Sure. I stifled a snort.
I
sifted through the pencils in the jar, pretending to try to choose one, letting
them clink against the side.
“So?”
Mark said, still leaning towards me.
“So,
what?”
“C’mon,
Stace. I’m trying to help you.”
“Well
don’t.” I couldn’t keep the anger out of my voice. “I told you, it’s a stupid
idea.”
“Why?”
“Because
it won’t work.” I threw my sketchpad down, unable to believe he was so dense.
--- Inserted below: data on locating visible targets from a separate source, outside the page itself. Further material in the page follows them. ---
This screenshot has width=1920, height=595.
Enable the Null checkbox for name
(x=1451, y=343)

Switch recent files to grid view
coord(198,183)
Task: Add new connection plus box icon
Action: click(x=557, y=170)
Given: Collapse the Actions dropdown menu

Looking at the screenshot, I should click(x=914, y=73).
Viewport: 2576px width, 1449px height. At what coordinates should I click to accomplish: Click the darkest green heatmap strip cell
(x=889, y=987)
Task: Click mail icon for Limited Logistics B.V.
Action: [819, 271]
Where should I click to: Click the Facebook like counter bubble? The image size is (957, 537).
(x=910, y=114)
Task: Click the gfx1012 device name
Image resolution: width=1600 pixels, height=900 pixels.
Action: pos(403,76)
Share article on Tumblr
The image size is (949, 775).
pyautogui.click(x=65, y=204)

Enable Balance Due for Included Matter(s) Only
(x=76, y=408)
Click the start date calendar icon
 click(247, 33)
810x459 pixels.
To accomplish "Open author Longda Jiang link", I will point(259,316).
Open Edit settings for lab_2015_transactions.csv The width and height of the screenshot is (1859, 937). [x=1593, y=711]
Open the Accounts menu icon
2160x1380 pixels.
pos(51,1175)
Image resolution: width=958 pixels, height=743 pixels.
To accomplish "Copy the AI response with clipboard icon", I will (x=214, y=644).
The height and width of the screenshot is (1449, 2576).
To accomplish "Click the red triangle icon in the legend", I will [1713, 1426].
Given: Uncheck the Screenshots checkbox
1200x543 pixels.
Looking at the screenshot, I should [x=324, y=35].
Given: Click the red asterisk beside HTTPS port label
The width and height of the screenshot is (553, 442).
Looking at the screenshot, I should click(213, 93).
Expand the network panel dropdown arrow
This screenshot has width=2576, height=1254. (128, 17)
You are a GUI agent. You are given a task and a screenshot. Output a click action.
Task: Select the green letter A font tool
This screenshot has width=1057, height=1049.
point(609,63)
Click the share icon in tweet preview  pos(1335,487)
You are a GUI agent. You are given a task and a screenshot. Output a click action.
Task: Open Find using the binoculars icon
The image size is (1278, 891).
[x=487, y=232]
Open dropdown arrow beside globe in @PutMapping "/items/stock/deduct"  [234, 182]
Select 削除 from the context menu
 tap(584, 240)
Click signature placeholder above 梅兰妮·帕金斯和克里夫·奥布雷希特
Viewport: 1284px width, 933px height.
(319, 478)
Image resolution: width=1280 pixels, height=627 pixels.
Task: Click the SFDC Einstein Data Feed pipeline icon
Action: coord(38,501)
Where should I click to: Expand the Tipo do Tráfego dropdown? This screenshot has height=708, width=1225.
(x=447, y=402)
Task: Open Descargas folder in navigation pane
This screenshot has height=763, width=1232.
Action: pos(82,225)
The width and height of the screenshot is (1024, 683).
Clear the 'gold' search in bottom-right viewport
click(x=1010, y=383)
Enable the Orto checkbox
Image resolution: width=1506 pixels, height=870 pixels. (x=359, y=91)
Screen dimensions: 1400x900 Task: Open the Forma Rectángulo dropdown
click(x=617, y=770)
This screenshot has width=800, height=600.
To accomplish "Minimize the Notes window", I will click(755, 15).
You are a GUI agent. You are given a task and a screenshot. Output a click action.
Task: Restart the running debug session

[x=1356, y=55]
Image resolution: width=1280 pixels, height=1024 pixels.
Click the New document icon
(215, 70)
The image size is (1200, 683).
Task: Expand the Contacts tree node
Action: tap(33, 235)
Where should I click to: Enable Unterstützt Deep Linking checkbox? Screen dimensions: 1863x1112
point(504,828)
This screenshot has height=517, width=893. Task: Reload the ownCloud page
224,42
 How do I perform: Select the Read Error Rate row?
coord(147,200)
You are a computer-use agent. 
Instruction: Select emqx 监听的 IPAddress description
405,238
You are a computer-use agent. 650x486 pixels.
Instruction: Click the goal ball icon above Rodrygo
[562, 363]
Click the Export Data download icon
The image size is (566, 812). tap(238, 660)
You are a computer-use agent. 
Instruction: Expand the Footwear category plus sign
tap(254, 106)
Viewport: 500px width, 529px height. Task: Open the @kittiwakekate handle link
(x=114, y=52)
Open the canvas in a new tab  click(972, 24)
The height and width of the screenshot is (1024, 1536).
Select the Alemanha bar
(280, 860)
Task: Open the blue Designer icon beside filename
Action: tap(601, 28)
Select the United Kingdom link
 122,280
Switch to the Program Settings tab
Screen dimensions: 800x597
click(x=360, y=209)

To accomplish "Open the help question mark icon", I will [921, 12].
“You tell your friends to talk to me, and while you’re there they will. They’ll
sit there and make nice conversation, then as soon as your back is turned
they’ll be rolling their eyes. They’ll tell everyone else what a moron I am,
and they’ll all make fun of you for thinking otherwise. I’ll hear about how I’m
your charity case, and someone will slip How To Win Friends and Influence
People into my locker. You won’t change anything, you’ll just give them more
ammunition.”
And
maybe a reason to start hating him, too.
Mark
stared at me, mouth open. “It’s that bad? What did you do?”
I
shook my head and looked away.
“I
didn’t mean it like that, Stace. I meant, what is it they’re holding against
you? I’ve tried asking them, but they all just…” he trailed off and I was glad
I didn’t have to listen exactly how pathetic his friends thought I was.
“Leave
it alone,” I said, hands clenched on the table. “Or you’ll just make it worse.”
Mark
sank back into his chair, scowling at the tabletop.
Blinking
back tears, I picked up a random pencil – 4H, the hardest lead I owned. Hard
enough to rip the paper if I wasn't careful. Perfect.
I
started working, barely seeing the page in front of me, but desperate to get
away from the conversation.
“Karyn
agrees with me,” he said.
I
almost threw the pencil at him.
“She
said she couldn’t understand why everyone gave you such a hard time when she
arrived.”
“Well,
I guess I should think about it then,” I muttered. Apparently the sarcasm was
lost on him.
“That’s
all I ask,” Mark said and went back to his sketch.